WIRED reported this week that the Indian government had, for over a year, exposed the personal data of nearly 600,000 students and more than a million teachers on the open web for anyone to find.
Human Rights Watch spoke to Nathaniel Fried, co-founder of Anduin, the intelligence software company that had identified the exposure, and learned that the students and teachers were from every state in India.
These students and teachers were users of Diksha, an app owned and used by the central government’s education ministry to provide online education to students in grades 1 to 12.
Our analysis found that the unprotected records included children’s names, schools, the state, district, and block where they live, test scores, and partially redacted phone numbers and email addresses.
Knowing a child’s name and school can jeopardize their safety. In May 2022, Human Rights Watch reported that Diksha had the capacity to collect children’s precise location data, which it failed to disclose in its privacy policy.
According to Fried and verified by Human Rights Watch, the data spanned March 2020 to December 2022 when many children were compelled to use Diksha as their only means of education during Covid-19 school closures. Some state education ministries set quotas to pressure teachers to get students to download the app.
The government thus made it impossible for children to protect themselves from misuse or exploitation of their data without abandoning their education. Moreover, the government violated students’ privacy at a time when many families made hard sacrifices to afford devices and Internet access so children could learn.
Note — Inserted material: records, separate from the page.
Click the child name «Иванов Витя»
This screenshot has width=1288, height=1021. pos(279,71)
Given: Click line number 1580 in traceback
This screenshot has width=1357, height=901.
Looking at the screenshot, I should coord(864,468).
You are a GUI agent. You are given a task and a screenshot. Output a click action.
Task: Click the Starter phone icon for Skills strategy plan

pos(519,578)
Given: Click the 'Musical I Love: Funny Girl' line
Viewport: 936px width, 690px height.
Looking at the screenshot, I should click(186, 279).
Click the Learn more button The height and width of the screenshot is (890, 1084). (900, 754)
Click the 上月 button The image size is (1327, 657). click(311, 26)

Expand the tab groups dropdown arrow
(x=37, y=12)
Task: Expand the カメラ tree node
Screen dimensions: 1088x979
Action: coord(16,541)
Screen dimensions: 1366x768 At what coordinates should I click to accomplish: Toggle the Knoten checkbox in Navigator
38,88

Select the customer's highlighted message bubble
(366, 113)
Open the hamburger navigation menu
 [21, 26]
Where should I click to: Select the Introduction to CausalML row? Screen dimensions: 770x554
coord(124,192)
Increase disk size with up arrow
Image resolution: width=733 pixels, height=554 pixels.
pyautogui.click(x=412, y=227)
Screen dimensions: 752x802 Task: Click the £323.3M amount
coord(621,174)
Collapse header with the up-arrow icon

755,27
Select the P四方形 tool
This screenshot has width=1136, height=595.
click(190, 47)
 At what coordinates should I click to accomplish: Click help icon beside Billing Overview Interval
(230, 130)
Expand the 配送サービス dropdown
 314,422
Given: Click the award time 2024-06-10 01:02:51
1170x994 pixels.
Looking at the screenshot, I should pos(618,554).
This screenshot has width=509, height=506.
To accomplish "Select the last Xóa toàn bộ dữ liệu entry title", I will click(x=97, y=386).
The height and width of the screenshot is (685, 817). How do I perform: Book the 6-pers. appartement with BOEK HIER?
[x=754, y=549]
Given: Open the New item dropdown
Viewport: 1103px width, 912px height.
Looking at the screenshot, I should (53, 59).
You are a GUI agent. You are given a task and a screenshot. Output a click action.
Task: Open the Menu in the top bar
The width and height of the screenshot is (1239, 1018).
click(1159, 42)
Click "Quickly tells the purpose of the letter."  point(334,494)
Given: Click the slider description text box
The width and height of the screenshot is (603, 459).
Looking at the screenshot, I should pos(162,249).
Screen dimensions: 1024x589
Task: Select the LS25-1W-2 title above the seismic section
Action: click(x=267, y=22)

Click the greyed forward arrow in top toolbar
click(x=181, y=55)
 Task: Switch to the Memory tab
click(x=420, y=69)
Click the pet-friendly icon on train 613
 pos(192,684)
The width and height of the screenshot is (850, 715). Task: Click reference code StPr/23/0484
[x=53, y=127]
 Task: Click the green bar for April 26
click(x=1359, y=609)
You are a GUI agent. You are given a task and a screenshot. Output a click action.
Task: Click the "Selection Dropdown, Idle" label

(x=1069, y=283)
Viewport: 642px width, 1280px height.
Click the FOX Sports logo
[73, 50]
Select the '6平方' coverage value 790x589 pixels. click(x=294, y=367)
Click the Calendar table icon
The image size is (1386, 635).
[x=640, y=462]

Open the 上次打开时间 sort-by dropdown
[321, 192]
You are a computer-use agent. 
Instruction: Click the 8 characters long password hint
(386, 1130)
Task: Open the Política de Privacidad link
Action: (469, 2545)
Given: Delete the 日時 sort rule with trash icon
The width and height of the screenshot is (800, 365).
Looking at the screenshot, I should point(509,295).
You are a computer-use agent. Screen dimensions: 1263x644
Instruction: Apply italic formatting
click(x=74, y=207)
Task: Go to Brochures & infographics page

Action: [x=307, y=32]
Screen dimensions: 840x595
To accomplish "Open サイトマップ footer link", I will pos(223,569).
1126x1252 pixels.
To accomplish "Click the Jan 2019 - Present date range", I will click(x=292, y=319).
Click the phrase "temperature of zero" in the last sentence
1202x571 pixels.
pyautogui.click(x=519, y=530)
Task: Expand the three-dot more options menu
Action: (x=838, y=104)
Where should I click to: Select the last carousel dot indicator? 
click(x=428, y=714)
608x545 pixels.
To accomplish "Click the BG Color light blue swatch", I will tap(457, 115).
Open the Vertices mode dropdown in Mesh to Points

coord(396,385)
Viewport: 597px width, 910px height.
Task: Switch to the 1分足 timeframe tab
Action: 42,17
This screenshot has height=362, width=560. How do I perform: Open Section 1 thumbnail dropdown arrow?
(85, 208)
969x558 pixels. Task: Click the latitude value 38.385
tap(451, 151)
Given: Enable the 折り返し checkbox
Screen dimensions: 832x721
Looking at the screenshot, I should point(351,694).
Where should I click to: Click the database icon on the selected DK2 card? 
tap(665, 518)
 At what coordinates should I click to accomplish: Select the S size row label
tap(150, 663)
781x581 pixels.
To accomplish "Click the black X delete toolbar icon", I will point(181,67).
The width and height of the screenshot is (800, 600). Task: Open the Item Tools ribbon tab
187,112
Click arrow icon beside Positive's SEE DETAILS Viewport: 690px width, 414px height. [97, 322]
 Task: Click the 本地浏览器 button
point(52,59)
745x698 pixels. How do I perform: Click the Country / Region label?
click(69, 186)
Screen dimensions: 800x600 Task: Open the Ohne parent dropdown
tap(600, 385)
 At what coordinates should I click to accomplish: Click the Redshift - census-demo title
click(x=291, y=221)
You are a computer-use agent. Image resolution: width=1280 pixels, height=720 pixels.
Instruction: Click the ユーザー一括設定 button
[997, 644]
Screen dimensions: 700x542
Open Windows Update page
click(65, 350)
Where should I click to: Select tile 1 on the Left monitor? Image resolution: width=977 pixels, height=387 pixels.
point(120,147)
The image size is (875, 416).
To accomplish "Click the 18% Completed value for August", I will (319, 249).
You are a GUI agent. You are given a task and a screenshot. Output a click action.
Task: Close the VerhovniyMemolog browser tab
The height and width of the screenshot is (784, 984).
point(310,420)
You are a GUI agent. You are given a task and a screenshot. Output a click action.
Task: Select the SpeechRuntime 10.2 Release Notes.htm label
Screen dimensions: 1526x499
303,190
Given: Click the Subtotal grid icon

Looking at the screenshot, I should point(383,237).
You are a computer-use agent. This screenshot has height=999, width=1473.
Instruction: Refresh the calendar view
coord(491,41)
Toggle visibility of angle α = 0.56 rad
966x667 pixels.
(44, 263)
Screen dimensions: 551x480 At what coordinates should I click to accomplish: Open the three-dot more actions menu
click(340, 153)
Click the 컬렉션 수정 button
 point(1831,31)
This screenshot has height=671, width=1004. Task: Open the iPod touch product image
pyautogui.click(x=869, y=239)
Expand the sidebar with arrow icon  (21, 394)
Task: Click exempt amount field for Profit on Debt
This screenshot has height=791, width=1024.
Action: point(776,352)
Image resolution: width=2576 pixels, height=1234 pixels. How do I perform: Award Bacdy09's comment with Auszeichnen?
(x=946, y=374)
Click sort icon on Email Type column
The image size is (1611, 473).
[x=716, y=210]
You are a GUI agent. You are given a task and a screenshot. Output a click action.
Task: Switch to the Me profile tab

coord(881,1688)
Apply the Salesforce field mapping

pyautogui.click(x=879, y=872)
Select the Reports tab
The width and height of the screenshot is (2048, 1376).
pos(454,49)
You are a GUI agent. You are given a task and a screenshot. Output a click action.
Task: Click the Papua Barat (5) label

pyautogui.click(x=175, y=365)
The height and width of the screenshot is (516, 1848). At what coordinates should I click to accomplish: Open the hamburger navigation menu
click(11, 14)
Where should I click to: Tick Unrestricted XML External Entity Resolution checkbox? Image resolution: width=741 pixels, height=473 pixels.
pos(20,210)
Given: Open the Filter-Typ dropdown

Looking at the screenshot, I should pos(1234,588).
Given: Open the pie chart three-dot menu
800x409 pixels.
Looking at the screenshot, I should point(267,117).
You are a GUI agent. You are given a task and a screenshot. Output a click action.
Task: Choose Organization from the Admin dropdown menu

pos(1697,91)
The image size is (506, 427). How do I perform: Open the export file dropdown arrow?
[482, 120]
Human Rights Watch wrote to India’s education ministry in March, May, and July 2022 to raise concerns, but received no response. In a November 2022 letter to India’s education minister, member of parliament Karti Chidambaram questioned the government’s lack of oversight, given the absence of data protection laws, and said that the government’s “sheer disregard for children’s privacy and safety is appalling.”
The education ministry denied that Diksha collects precise location data, but acknowledged collecting state and district location data. It also denied that the app used users’ data for advertising or other commercial purposes, but Human Rights Watch found Diksha transmitting children’s data to a third-party company using advertising trackers.
The Indian government’s proposed data protection law fails to protect children. The government should pass a data protection law that would fully protect children online, and hold accountable all who fail to do so.